Swiss CheeseRecognizing that the very strategies they’d offered might actually be interfering with real understanding, many of the teachers agreed to change tacts and focus on questioning instead—not the kind that would send students back to the text on more scavenging expeditions, but questions that would invite them to wrestle with the concepts and information an author presents. We also wanted them to become more aware of what I started calling ‘the holes in the cheese’—that is, the places where a nonfiction author doesn’t spell everything out, but rather relies on us, as readers, to connect the dots of facts together to figure something out. And to do this, we needed to study the texts we were giving to students, like this one from a fourth grade science textbook that I looked at with an ESL teacher named Cybi, to better understand how the author presented concepts and where the holes in the cheese were.

Mineral Textbook Page 1

In terms of concepts, we saw that the author explicitly described what a mineral was in the second paragraph. But by focusing on repeated or highlighted words, as Cybi had taught them to do, she wasn’t sure if her students would fully grasp the relationship or connection between minerals and rocks—i.e., that minerals were in rocks—which was exactly what happened when I modeled the shared reading later that day. Using the text features to predict the chapter’s content, the students concluded that minerals must be kinds of rocks. Acknowledging that they didn’t know that for sure, they agreed to let me reframe that as a question, which I asked them to hold in their heads as we read. But even with that, they glossed over the word ‘in’ until the very end when, with the question still unanswered, they went back and reread the beginning. At that point hands shot up around the room, and after they shared what they’d discovered, I noticed and named for them how paying attention to small words like ‘in’ had really helped them understand the connection and relationship between the more prominent words. And understanding how those words and facts were connected was really, really important.

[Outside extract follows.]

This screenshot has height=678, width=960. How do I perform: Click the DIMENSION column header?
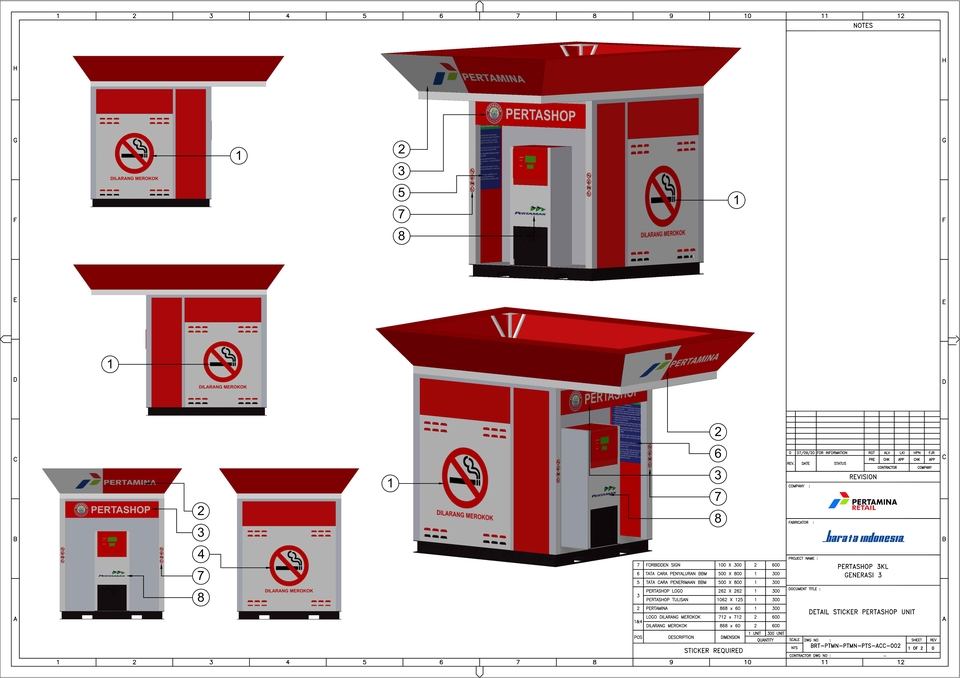729,636
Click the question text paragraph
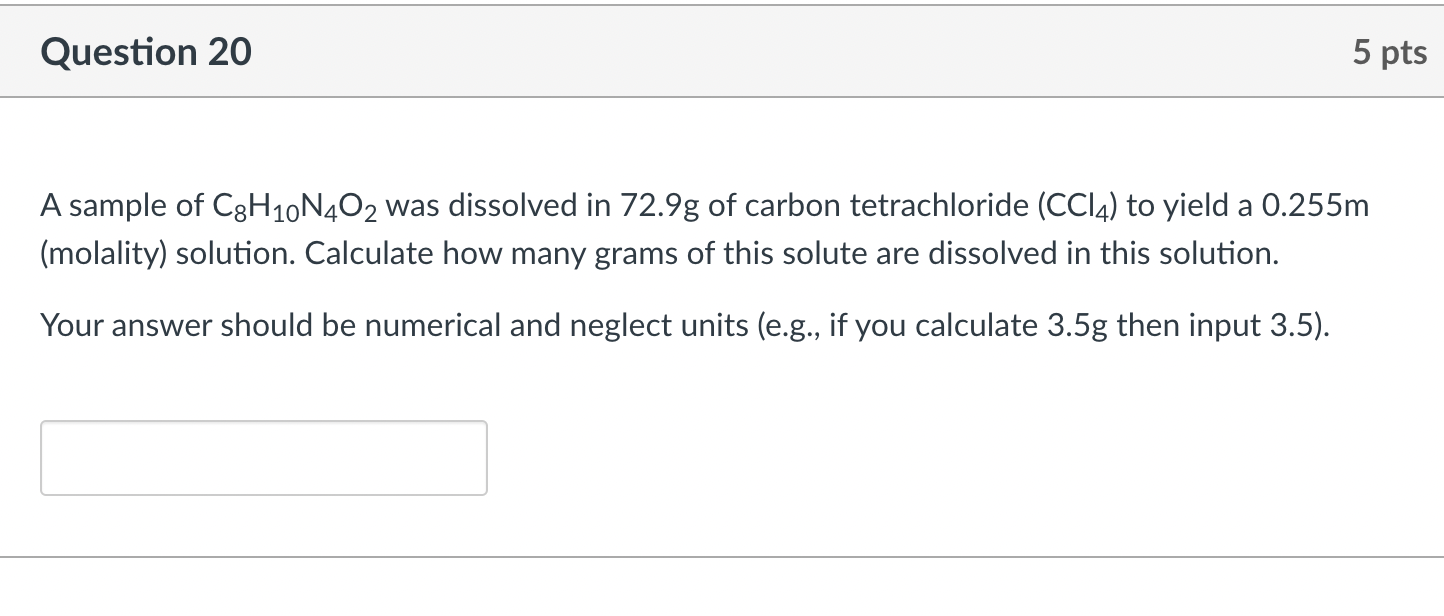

We also wanted them to understand the concept of properties and how they helped scientists classify and differentiate minerals. Drawing on her knowledge of her students once again, Cybi thought they might be able to understand that based on the examples on this page and the next. But we both thought we detected a hole in the cheese in this page’s last two sentences where a reader would need to connect the information about hardness and scratching and apply the concept of properties to infer that calcite is harder than gypsum. And so we decided that this would be a good place to stop and ask a question, which I framed during the shared reading this way:

I want to pause here for a moment because I think there’s something the author’s not telling us that we might need to figure out. We know that hardness is a property and that properties help scientists tell minerals apart. We also know that scratching is a way of testing hardness and that gypsum is easier to scratch than calcite. But the author doesn’t come right out and say which mineral is harder, gypsum or calcite. I think he’s left that for us to figure out. So turn and talk. What do you think? Based on what the author has told us, which mineral do you think is harder and why?

This kind of question asked students to synthesize and apply information, not to simply retrieve it. And it asked them to actually think in a way that allowed them to construct understanding, not just consume and regurgitate information, as scavenger hunts often do. Ultimately, though, we wanted the students to be in charge of the questioning, and to that end we combined teacher-created questions, like the one above, that put students in problem-solving mode, with open invitations for the students to share whatever they found confusing or curious. And after I shared my holes-in-the-cheese metaphor, we began asking students if they thought there were things the writer hadn’t fully explained—i.e., holes in the cheese—then gave them time to figure those things out based on what the writer did say.

And as for those shortcuts: In the end, they weren’t so short after all, as they often took students away from real reading and real understanding, helping them, perhaps, to practice a skill but not really engage in deep thinking.